TASK STATEMENT: In the Textmapping excerpt below, rewrite the paragraph that begins "The scroll is a continuous display format" as a short bulleted list that keeps its main facts.

SOURCE EXCERPT:
>>>

The support for scrolls and Textmapping comes from practitioners working at all levels of education, from K-12 education through community colleges, state colleges, and universities.

Definitions

© 1997-2005 R. David Middlebrook
Terms of Use: http://www.textmapping.org/copyright.html
Get a copy: http://www.textmapping.org/whWorkshopNotes.html

Scroll

The scroll is a continuous display format. It was common in the Ancient World before the advent of the book. Scrolls enable the reader to see an entire text at a glance. In other words, the full context is always immediately and concretely available. This is invaluable for comprehension, and unique to scrolls; no other text format offers a similar of competing benefit. Books, for example, only allow the reader to see two facing pages as a time; the full context is never immediately and concretely available but, rather, must be assembled in the abstract by the reader.

This characteristic of scrolls is the foundation for the seven key instructional benefits of Textmapping.

<<<

SUPPLIED INFORMATION:

>>>

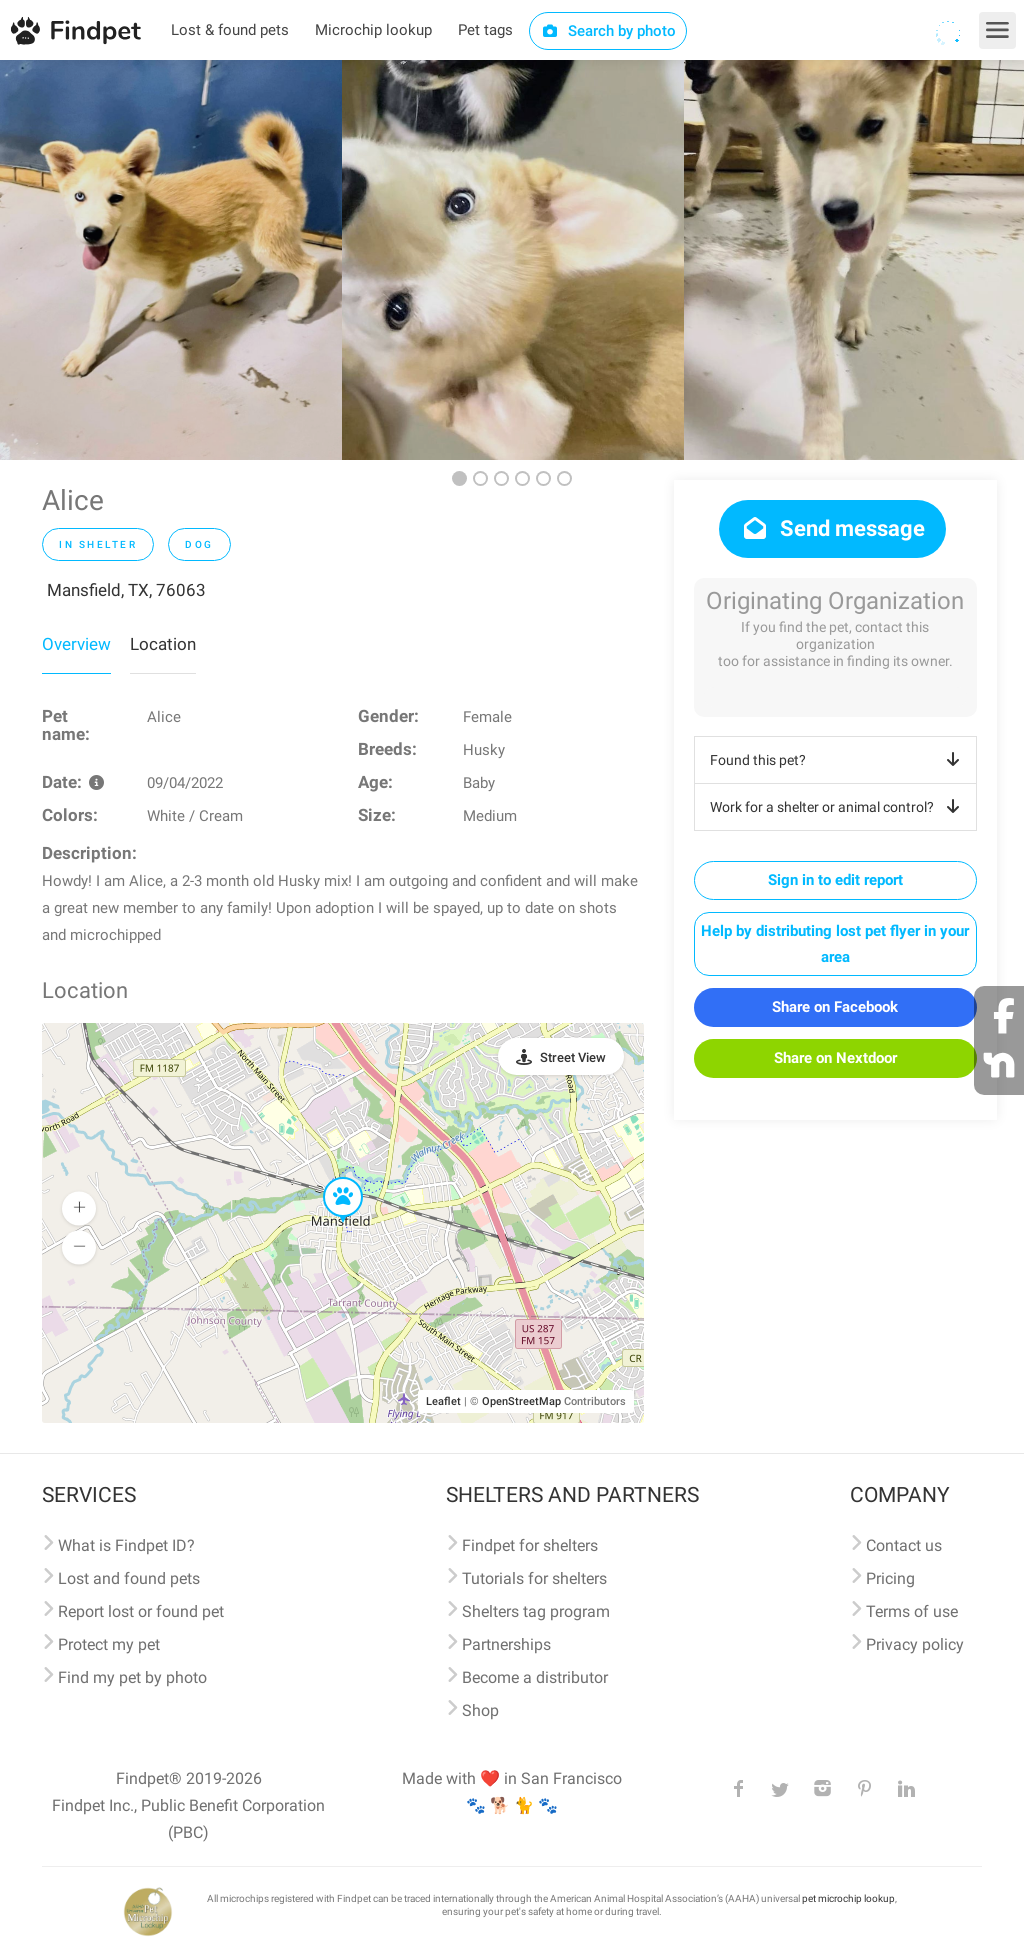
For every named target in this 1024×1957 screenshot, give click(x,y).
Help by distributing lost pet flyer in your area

<<<

ANSWER TO THE PROBLEM:
- The scroll is a continuous display format, common in the Ancient World before books.
- It lets the reader see an entire text at a glance, so the full context is always immediately and concretely available.
- This is invaluable for comprehension and unique to scrolls; no other text format offers a similar benefit.
- Books show only two facing pages at a time, so the reader must assemble the full context in the abstract.